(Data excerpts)

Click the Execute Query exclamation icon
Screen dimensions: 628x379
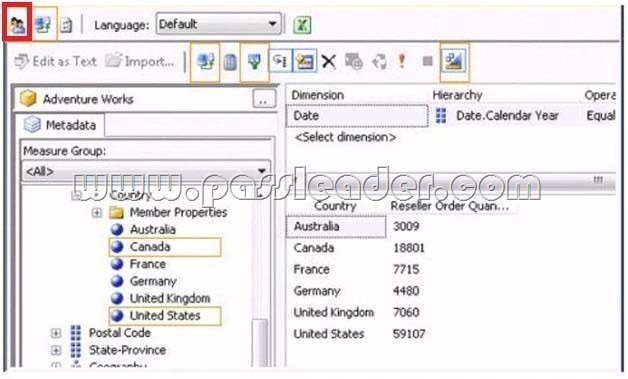pyautogui.click(x=402, y=61)
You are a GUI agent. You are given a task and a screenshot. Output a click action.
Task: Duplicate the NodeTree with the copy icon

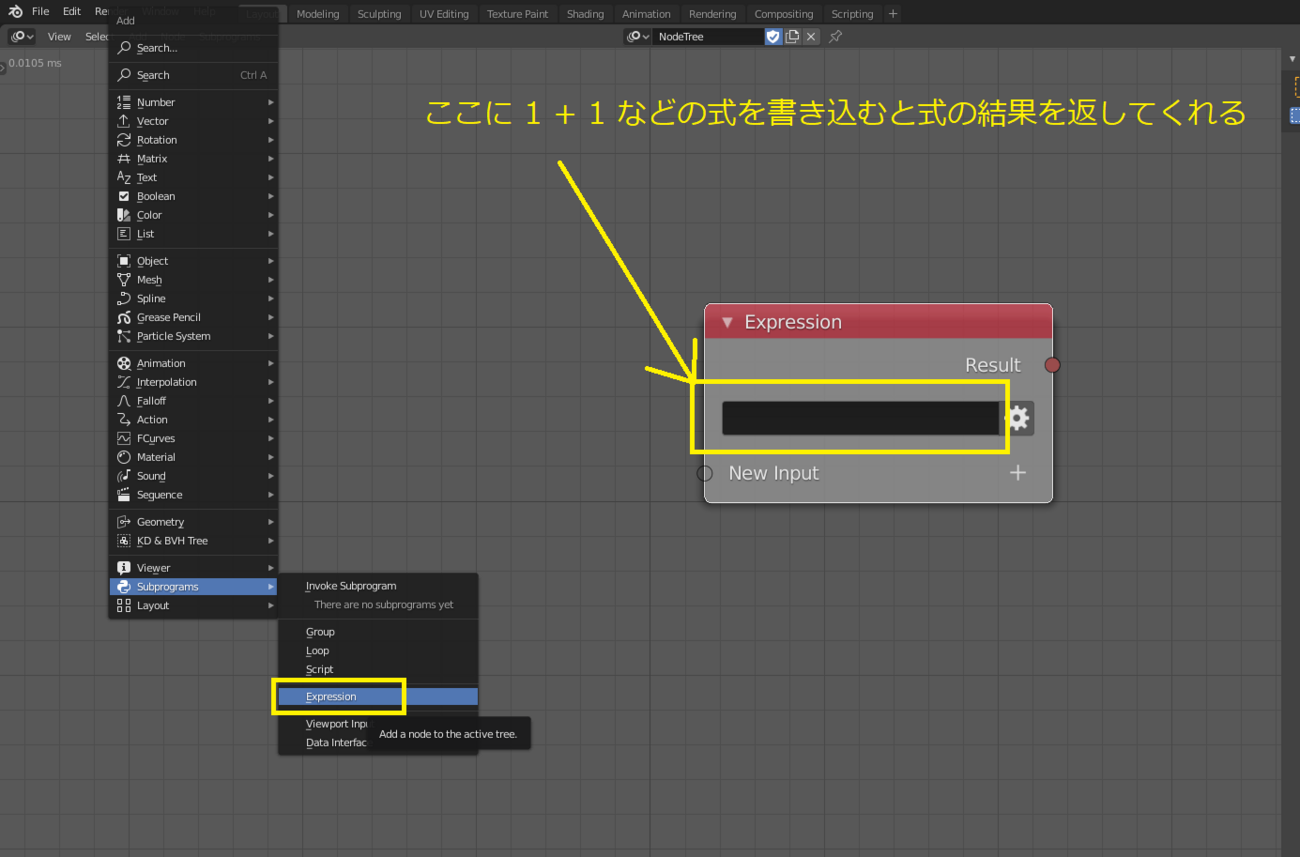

_Work task:_ Type out all of the records exactly, leaving out any picture.

_Exercise answer:_
Click the Execute Query exclamation icon
Screen dimensions: 628x379
pyautogui.click(x=402, y=61)
You are a GUI agent. You are given a task and a screenshot. Output a click action.
Task: Duplicate the NodeTree with the copy icon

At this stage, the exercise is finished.